BEGIN

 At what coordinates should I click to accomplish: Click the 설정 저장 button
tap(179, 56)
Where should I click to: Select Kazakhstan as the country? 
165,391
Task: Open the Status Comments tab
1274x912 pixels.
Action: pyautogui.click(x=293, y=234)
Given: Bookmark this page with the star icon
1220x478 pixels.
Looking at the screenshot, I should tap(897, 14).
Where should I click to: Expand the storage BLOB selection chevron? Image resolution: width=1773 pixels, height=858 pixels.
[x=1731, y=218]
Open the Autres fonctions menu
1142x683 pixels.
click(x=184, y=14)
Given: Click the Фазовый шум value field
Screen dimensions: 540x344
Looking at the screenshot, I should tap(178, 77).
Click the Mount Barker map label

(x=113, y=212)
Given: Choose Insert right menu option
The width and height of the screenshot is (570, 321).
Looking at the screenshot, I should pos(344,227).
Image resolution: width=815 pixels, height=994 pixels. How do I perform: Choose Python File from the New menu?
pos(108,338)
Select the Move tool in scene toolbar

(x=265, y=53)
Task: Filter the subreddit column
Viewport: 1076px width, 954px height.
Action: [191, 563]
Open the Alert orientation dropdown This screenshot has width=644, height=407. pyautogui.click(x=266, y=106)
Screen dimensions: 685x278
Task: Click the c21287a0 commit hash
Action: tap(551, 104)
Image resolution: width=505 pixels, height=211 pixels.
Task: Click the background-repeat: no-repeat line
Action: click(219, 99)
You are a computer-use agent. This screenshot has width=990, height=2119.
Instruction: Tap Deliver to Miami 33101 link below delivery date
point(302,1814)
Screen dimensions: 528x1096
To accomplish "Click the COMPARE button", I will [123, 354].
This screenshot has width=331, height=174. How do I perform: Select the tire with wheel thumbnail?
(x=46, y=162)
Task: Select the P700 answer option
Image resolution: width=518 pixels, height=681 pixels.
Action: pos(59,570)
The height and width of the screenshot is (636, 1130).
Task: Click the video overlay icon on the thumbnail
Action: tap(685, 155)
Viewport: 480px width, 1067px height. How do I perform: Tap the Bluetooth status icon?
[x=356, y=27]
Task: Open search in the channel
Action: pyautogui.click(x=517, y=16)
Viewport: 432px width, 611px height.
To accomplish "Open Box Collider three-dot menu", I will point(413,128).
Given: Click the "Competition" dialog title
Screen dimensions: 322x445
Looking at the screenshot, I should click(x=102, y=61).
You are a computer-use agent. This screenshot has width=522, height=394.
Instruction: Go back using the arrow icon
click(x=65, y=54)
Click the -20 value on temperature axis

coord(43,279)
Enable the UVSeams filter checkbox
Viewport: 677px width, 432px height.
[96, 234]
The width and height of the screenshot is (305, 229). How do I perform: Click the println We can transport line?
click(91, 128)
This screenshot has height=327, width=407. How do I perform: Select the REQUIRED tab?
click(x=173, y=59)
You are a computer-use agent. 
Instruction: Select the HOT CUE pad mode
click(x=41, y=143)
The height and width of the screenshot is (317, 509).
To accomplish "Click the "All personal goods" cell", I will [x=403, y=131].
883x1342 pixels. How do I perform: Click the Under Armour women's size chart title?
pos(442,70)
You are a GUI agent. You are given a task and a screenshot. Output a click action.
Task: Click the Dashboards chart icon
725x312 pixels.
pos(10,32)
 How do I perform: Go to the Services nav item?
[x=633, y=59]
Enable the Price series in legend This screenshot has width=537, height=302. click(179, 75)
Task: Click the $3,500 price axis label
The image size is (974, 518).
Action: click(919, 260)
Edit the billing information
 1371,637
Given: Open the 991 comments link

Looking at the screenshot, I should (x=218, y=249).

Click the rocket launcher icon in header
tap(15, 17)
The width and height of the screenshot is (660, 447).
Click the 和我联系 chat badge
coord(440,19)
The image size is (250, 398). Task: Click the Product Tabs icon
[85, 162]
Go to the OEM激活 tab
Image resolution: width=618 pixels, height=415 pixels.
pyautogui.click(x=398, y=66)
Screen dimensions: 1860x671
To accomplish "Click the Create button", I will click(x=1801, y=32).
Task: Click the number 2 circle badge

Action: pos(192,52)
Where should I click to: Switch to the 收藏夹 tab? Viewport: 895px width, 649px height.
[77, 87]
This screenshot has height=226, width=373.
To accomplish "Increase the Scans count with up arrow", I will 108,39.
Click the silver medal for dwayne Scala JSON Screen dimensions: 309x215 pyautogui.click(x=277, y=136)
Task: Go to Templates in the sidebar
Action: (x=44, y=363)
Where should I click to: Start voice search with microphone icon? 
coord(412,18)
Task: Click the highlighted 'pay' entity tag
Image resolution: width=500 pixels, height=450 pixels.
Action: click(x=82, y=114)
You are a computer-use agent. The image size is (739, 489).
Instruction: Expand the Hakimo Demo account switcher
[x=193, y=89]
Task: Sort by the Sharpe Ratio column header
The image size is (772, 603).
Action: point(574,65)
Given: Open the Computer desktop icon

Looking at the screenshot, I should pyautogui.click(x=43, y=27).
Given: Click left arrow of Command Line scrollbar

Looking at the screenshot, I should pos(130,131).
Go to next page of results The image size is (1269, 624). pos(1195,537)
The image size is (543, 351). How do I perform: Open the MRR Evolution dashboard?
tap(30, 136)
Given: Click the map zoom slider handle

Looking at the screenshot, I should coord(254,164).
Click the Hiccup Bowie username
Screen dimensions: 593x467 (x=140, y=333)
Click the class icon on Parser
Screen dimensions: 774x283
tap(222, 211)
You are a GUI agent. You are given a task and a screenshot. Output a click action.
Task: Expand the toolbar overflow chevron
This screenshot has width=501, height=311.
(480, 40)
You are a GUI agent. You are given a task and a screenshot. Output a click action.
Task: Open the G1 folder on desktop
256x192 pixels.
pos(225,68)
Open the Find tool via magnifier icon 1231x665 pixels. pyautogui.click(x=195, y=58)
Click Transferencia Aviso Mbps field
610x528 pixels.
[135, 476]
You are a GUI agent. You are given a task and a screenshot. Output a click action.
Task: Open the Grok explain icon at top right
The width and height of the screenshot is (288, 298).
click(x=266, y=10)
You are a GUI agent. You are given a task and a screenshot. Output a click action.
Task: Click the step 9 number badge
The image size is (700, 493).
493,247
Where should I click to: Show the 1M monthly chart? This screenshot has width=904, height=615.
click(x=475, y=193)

END

**TASK DIRECTIONS**: Repeat the listing exactly, from its first line to its last.

**SOLUTION FOR THIS EXERCISE**:
 At what coordinates should I click to accomplish: Click the 설정 저장 button
tap(179, 56)
Where should I click to: Select Kazakhstan as the country? 
165,391
Task: Open the Status Comments tab
1274x912 pixels.
Action: pyautogui.click(x=293, y=234)
Given: Bookmark this page with the star icon
1220x478 pixels.
Looking at the screenshot, I should tap(897, 14).
Where should I click to: Expand the storage BLOB selection chevron? Image resolution: width=1773 pixels, height=858 pixels.
[x=1731, y=218]
Open the Autres fonctions menu
1142x683 pixels.
click(x=184, y=14)
Given: Click the Фазовый шум value field
Screen dimensions: 540x344
Looking at the screenshot, I should tap(178, 77).
Click the Mount Barker map label

(x=113, y=212)
Given: Choose Insert right menu option
The width and height of the screenshot is (570, 321).
Looking at the screenshot, I should pos(344,227).
Image resolution: width=815 pixels, height=994 pixels. How do I perform: Choose Python File from the New menu?
pos(108,338)
Select the Move tool in scene toolbar

(x=265, y=53)
Task: Filter the subreddit column
Viewport: 1076px width, 954px height.
Action: [191, 563]
Open the Alert orientation dropdown This screenshot has width=644, height=407. pyautogui.click(x=266, y=106)
Screen dimensions: 685x278
Task: Click the c21287a0 commit hash
Action: tap(551, 104)
Image resolution: width=505 pixels, height=211 pixels.
Task: Click the background-repeat: no-repeat line
Action: click(219, 99)
You are a computer-use agent. This screenshot has width=990, height=2119.
Instruction: Tap Deliver to Miami 33101 link below delivery date
point(302,1814)
Screen dimensions: 528x1096
To accomplish "Click the COMPARE button", I will [123, 354].
This screenshot has width=331, height=174. How do I perform: Select the tire with wheel thumbnail?
(x=46, y=162)
Task: Select the P700 answer option
Image resolution: width=518 pixels, height=681 pixels.
Action: pos(59,570)
The height and width of the screenshot is (636, 1130).
Task: Click the video overlay icon on the thumbnail
Action: tap(685, 155)
Viewport: 480px width, 1067px height. How do I perform: Tap the Bluetooth status icon?
[x=356, y=27]
Task: Open search in the channel
Action: pyautogui.click(x=517, y=16)
Viewport: 432px width, 611px height.
To accomplish "Open Box Collider three-dot menu", I will point(413,128).
Given: Click the "Competition" dialog title
Screen dimensions: 322x445
Looking at the screenshot, I should click(x=102, y=61).
You are a computer-use agent. This screenshot has width=522, height=394.
Instruction: Go back using the arrow icon
click(x=65, y=54)
Click the -20 value on temperature axis

coord(43,279)
Enable the UVSeams filter checkbox
Viewport: 677px width, 432px height.
[96, 234]
The width and height of the screenshot is (305, 229). How do I perform: Click the println We can transport line?
click(91, 128)
This screenshot has height=327, width=407. How do I perform: Select the REQUIRED tab?
click(x=173, y=59)
You are a computer-use agent. 
Instruction: Select the HOT CUE pad mode
click(x=41, y=143)
The height and width of the screenshot is (317, 509).
To accomplish "Click the "All personal goods" cell", I will [x=403, y=131].
883x1342 pixels. How do I perform: Click the Under Armour women's size chart title?
pos(442,70)
You are a GUI agent. You are given a task and a screenshot. Output a click action.
Task: Click the Dashboards chart icon
725x312 pixels.
pos(10,32)
 How do I perform: Go to the Services nav item?
[x=633, y=59]
Enable the Price series in legend This screenshot has width=537, height=302. click(179, 75)
Task: Click the $3,500 price axis label
The image size is (974, 518).
Action: click(919, 260)
Edit the billing information
 1371,637
Given: Open the 991 comments link

Looking at the screenshot, I should (x=218, y=249).

Click the rocket launcher icon in header
tap(15, 17)
The width and height of the screenshot is (660, 447).
Click the 和我联系 chat badge
coord(440,19)
The image size is (250, 398). Task: Click the Product Tabs icon
[85, 162]
Go to the OEM激活 tab
Image resolution: width=618 pixels, height=415 pixels.
pyautogui.click(x=398, y=66)
Screen dimensions: 1860x671
To accomplish "Click the Create button", I will click(x=1801, y=32).
Task: Click the number 2 circle badge

Action: pos(192,52)
Where should I click to: Switch to the 收藏夹 tab? Viewport: 895px width, 649px height.
[77, 87]
This screenshot has height=226, width=373.
To accomplish "Increase the Scans count with up arrow", I will 108,39.
Click the silver medal for dwayne Scala JSON Screen dimensions: 309x215 pyautogui.click(x=277, y=136)
Task: Go to Templates in the sidebar
Action: (x=44, y=363)
Where should I click to: Start voice search with microphone icon? 
coord(412,18)
Task: Click the highlighted 'pay' entity tag
Image resolution: width=500 pixels, height=450 pixels.
Action: click(x=82, y=114)
You are a computer-use agent. The image size is (739, 489).
Instruction: Expand the Hakimo Demo account switcher
[x=193, y=89]
Task: Sort by the Sharpe Ratio column header
The image size is (772, 603).
Action: point(574,65)
Given: Open the Computer desktop icon

Looking at the screenshot, I should pyautogui.click(x=43, y=27).
Given: Click left arrow of Command Line scrollbar

Looking at the screenshot, I should pos(130,131).
Go to next page of results The image size is (1269, 624). pos(1195,537)
The image size is (543, 351). How do I perform: Open the MRR Evolution dashboard?
tap(30, 136)
Given: Click the map zoom slider handle

Looking at the screenshot, I should coord(254,164).
Click the Hiccup Bowie username
Screen dimensions: 593x467 (x=140, y=333)
Click the class icon on Parser
Screen dimensions: 774x283
tap(222, 211)
You are a GUI agent. You are given a task and a screenshot. Output a click action.
Task: Expand the toolbar overflow chevron
This screenshot has width=501, height=311.
(480, 40)
You are a GUI agent. You are given a task and a screenshot. Output a click action.
Task: Open the G1 folder on desktop
256x192 pixels.
pos(225,68)
Open the Find tool via magnifier icon 1231x665 pixels. pyautogui.click(x=195, y=58)
Click Transferencia Aviso Mbps field
610x528 pixels.
[135, 476]
You are a GUI agent. You are given a task and a screenshot. Output a click action.
Task: Open the Grok explain icon at top right
The width and height of the screenshot is (288, 298).
click(x=266, y=10)
You are a GUI agent. You are given a task and a screenshot. Output a click action.
Task: Click the step 9 number badge
The image size is (700, 493).
493,247
Where should I click to: Show the 1M monthly chart? This screenshot has width=904, height=615.
click(x=475, y=193)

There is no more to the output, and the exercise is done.